Input records:
Segment Open

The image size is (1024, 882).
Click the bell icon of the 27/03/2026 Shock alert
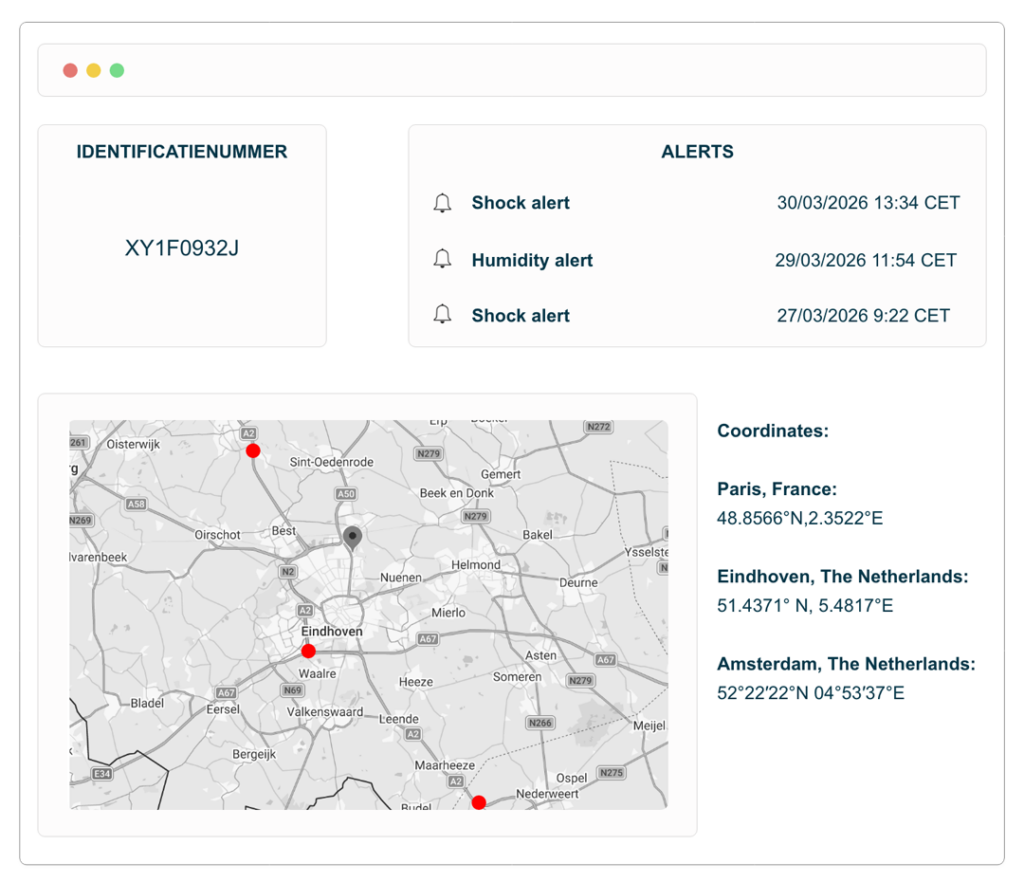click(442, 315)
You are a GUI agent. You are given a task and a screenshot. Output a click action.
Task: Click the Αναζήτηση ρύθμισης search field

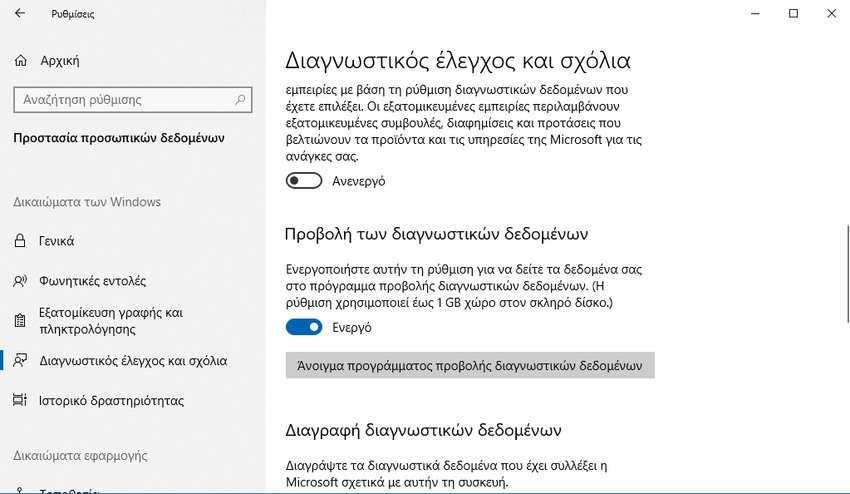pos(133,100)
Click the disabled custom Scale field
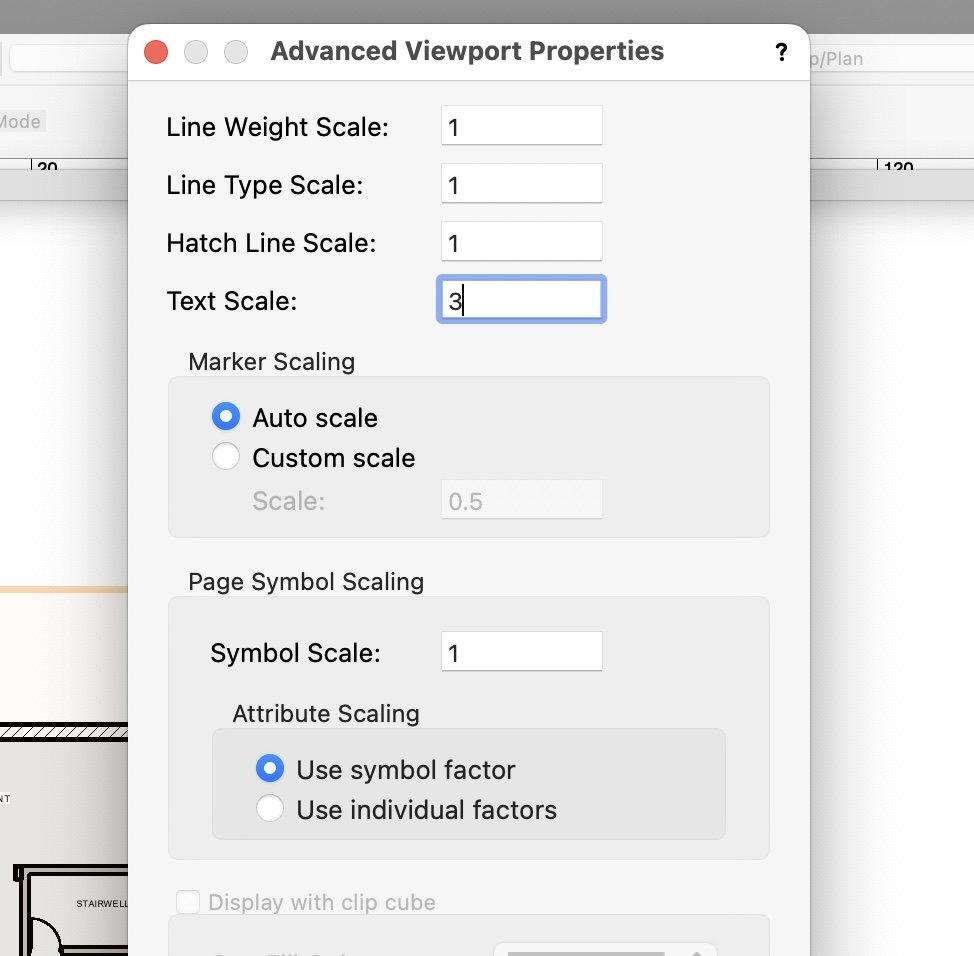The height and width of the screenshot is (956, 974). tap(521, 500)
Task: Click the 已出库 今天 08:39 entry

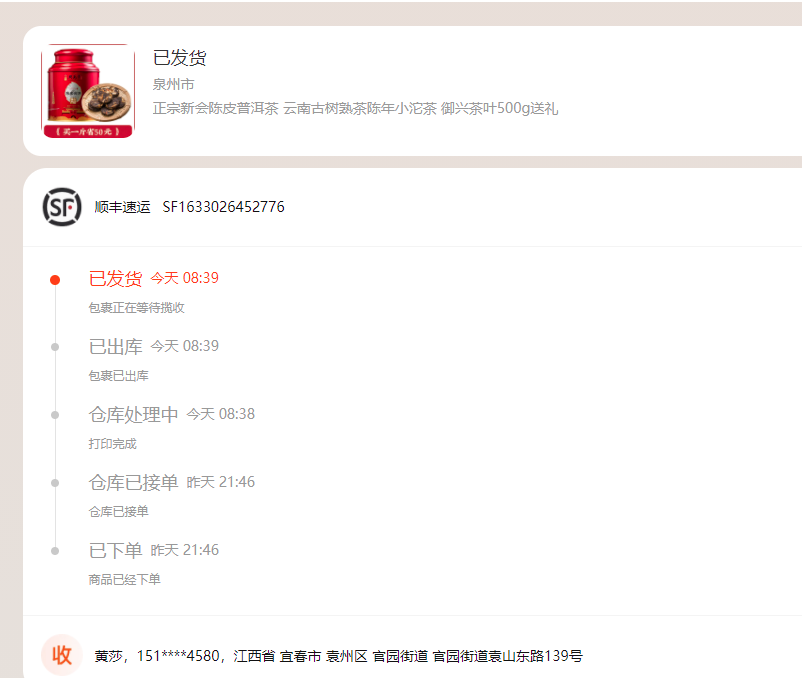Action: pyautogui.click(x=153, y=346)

Segment Closed

Your instructions:
All of the entries above should be copied exactly, except for the pictures.

Response to this task:
The image size is (1024, 882).
Click the bell icon of the 27/03/2026 Shock alert
click(442, 315)
You are a GUI agent. You are given a task and a screenshot. Output a click action.
Task: Click the Αναζήτηση ρύθμισης search field

pos(133,100)
Click the disabled custom Scale field
The height and width of the screenshot is (956, 974). tap(521, 500)
Task: Click the 已出库 今天 08:39 entry

Action: pyautogui.click(x=153, y=346)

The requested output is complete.